SOURCE RECORDS START
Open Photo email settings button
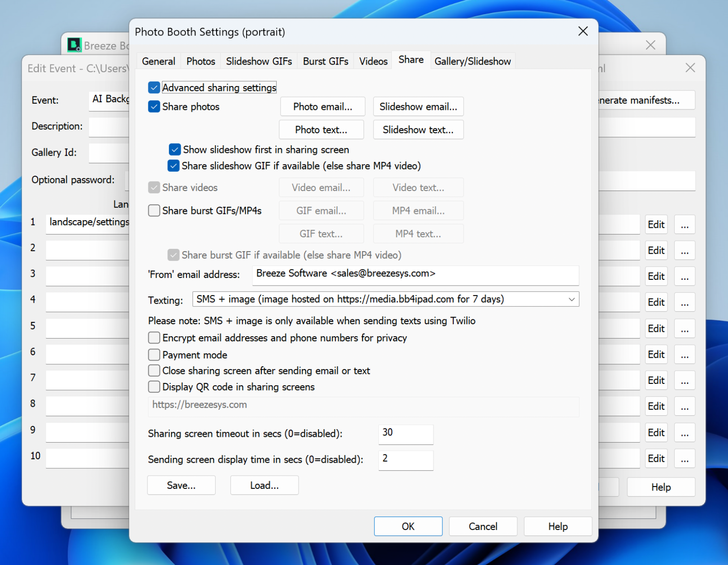The width and height of the screenshot is (728, 565). pos(322,107)
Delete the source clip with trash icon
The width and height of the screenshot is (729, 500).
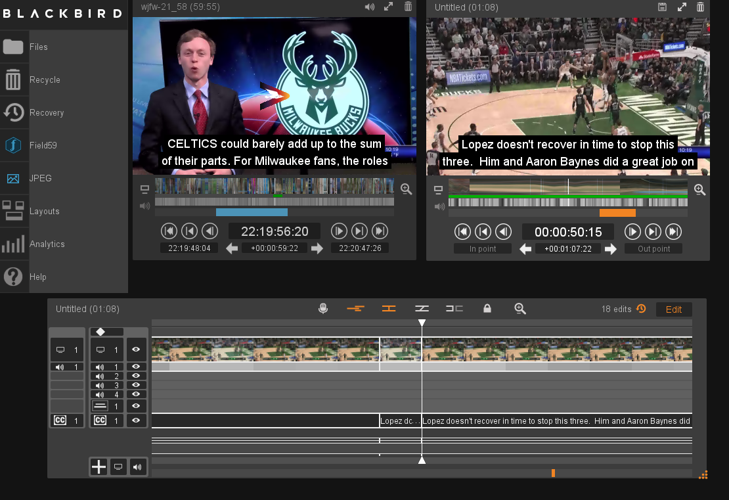[x=408, y=7]
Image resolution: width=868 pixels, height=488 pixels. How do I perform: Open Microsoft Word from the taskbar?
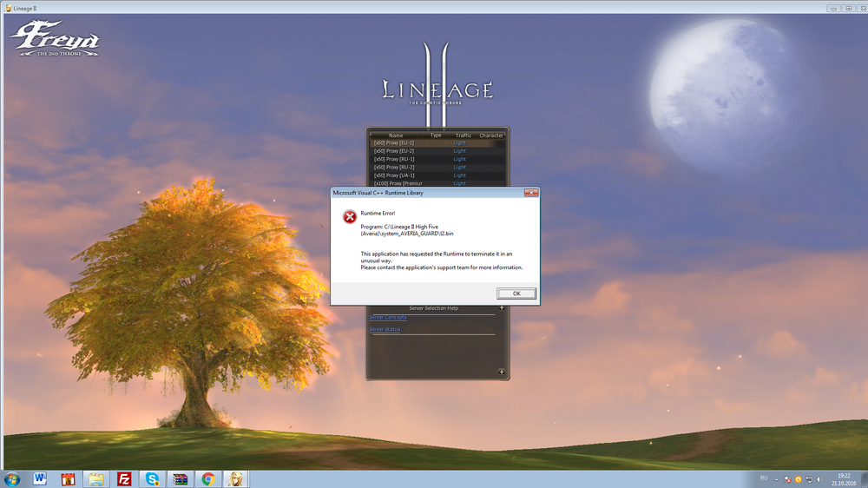tap(40, 478)
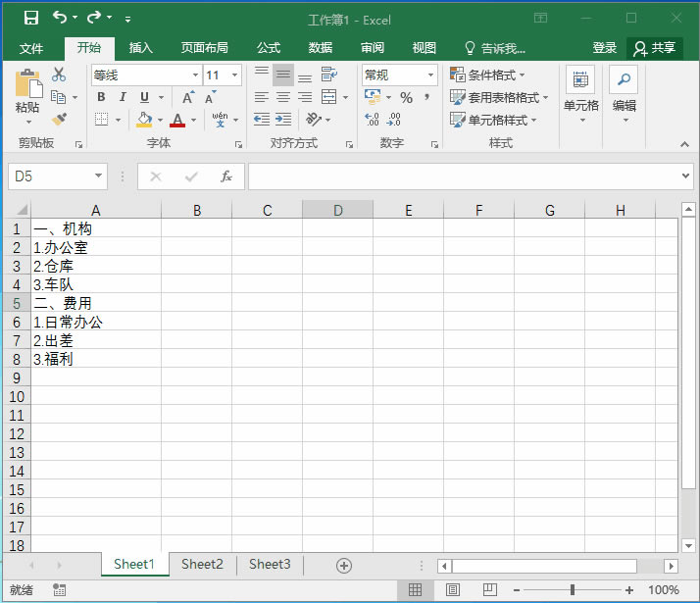
Task: Open the Name Box dropdown arrow
Action: (x=98, y=176)
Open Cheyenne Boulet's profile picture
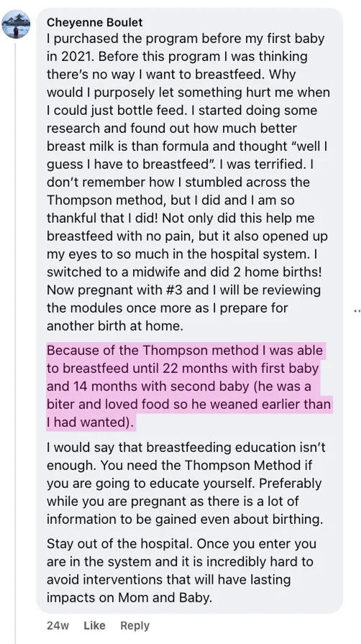Image resolution: width=361 pixels, height=644 pixels. 16,24
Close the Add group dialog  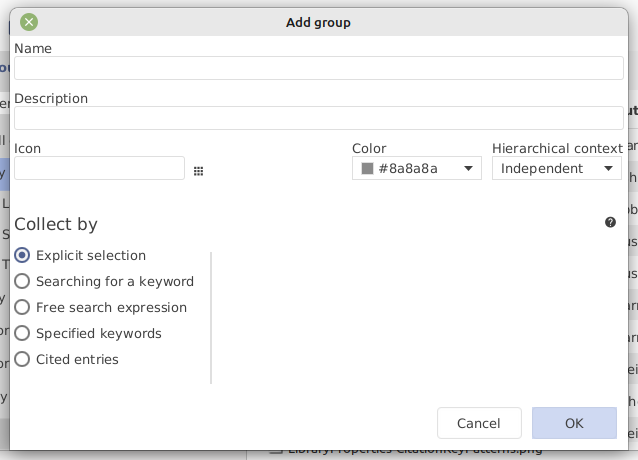coord(29,21)
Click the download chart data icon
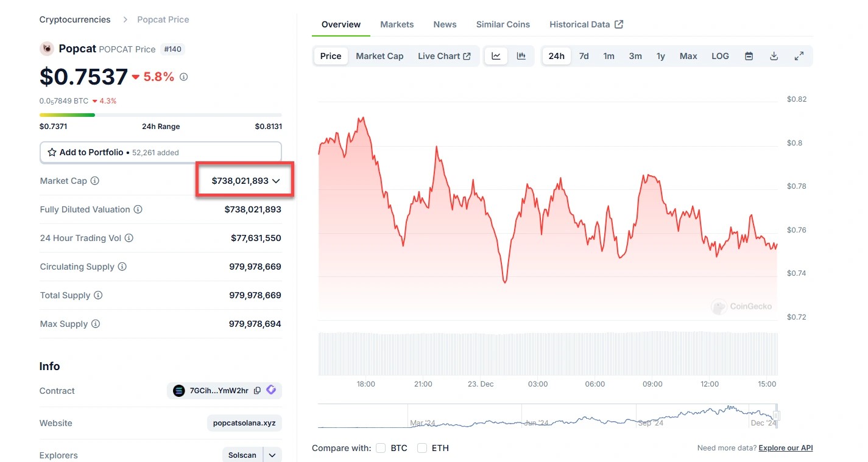The width and height of the screenshot is (868, 462). (774, 56)
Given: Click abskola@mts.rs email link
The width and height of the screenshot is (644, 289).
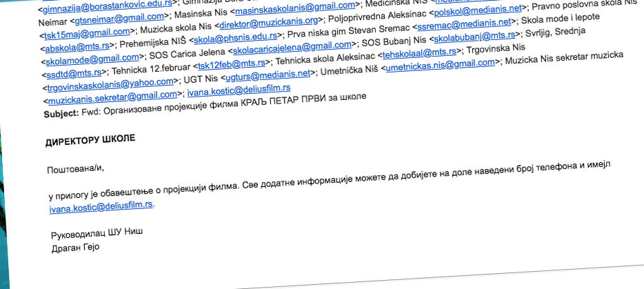Looking at the screenshot, I should [x=75, y=49].
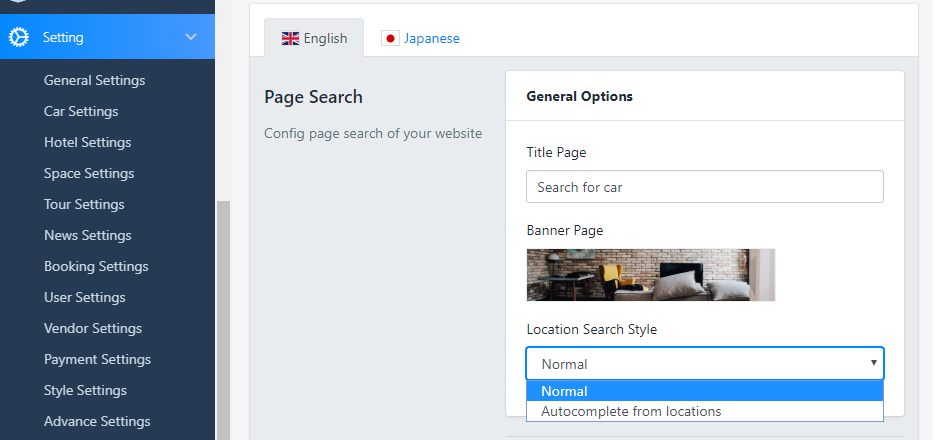Switch to the English tab

(x=314, y=39)
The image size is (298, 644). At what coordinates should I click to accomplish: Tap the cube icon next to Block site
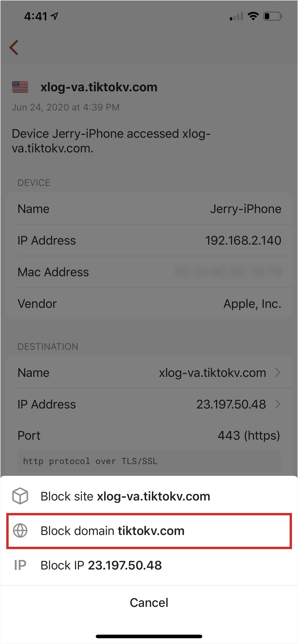20,496
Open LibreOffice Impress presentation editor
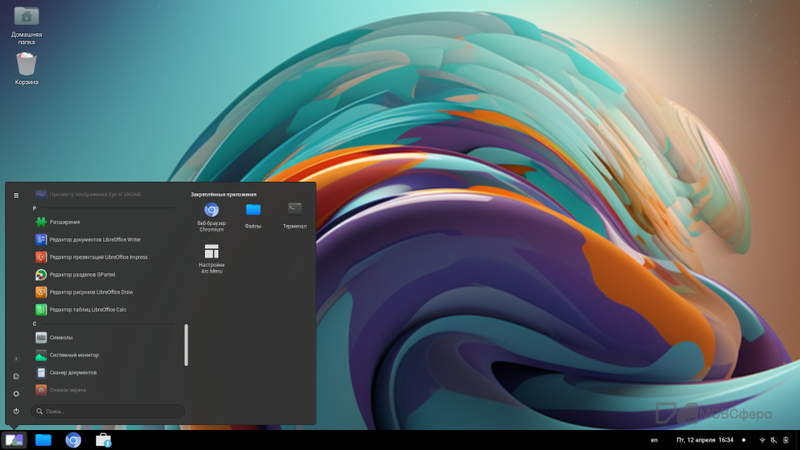 point(98,257)
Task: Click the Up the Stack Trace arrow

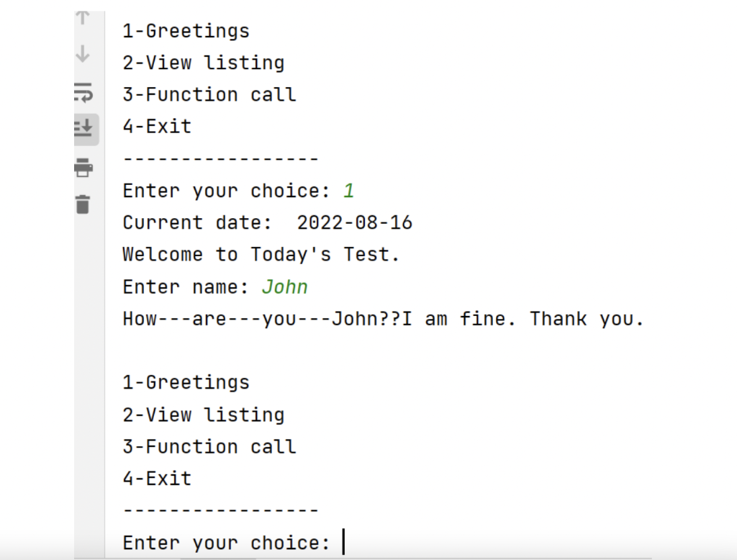Action: tap(83, 17)
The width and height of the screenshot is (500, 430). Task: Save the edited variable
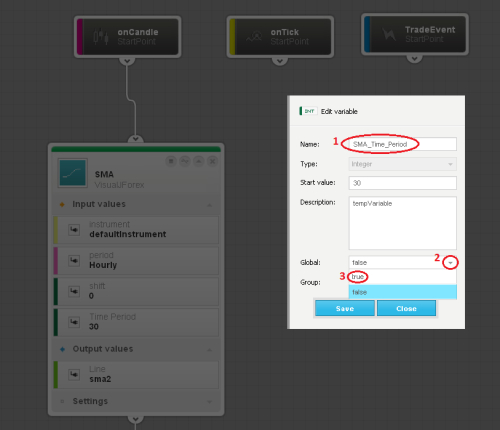click(345, 308)

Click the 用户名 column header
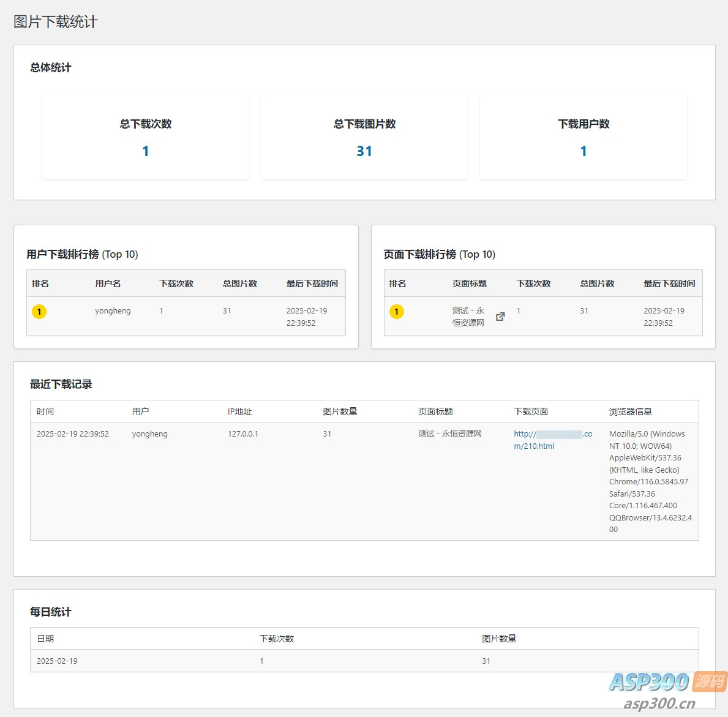click(108, 283)
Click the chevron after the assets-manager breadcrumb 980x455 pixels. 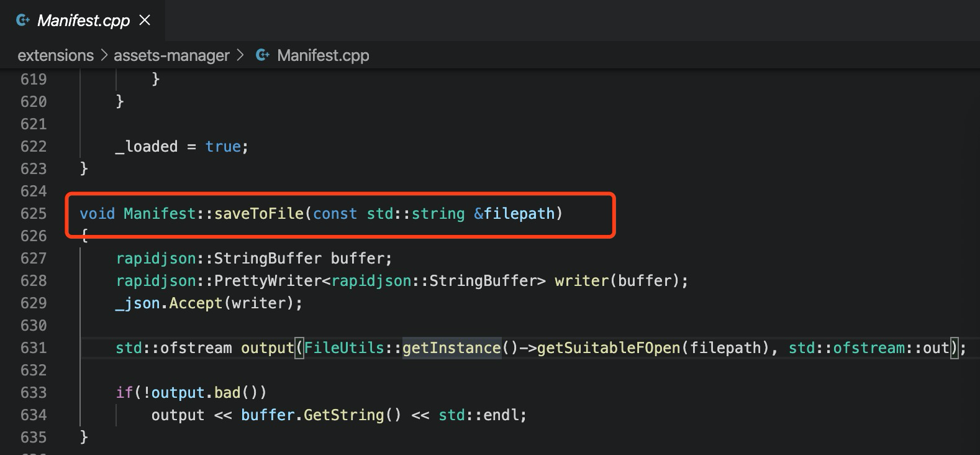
SOURCE RECORDS END
→ **REQUIRED ACTION**
Only the lines from the one containing "The width and height of the screenshot is (644, 289)." through the end of the listing should be output, word for word and inclusive; keep pictures out.

→ **WRITTEN ANSWER**
The width and height of the screenshot is (644, 289).
Looking at the screenshot, I should [x=75, y=49].
Switch to the English tab

(x=314, y=39)
The image size is (298, 644). At what coordinates should I click to accomplish: Tap the cube icon next to Block site
20,496
Open LibreOffice Impress presentation editor
 point(98,257)
Task: Click the Up the Stack Trace arrow

Action: tap(83, 17)
The width and height of the screenshot is (500, 430). Task: Save the edited variable
click(345, 308)

Click the 用户名 column header
click(108, 283)
Click the chevron after the assets-manager breadcrumb 980x455 pixels. 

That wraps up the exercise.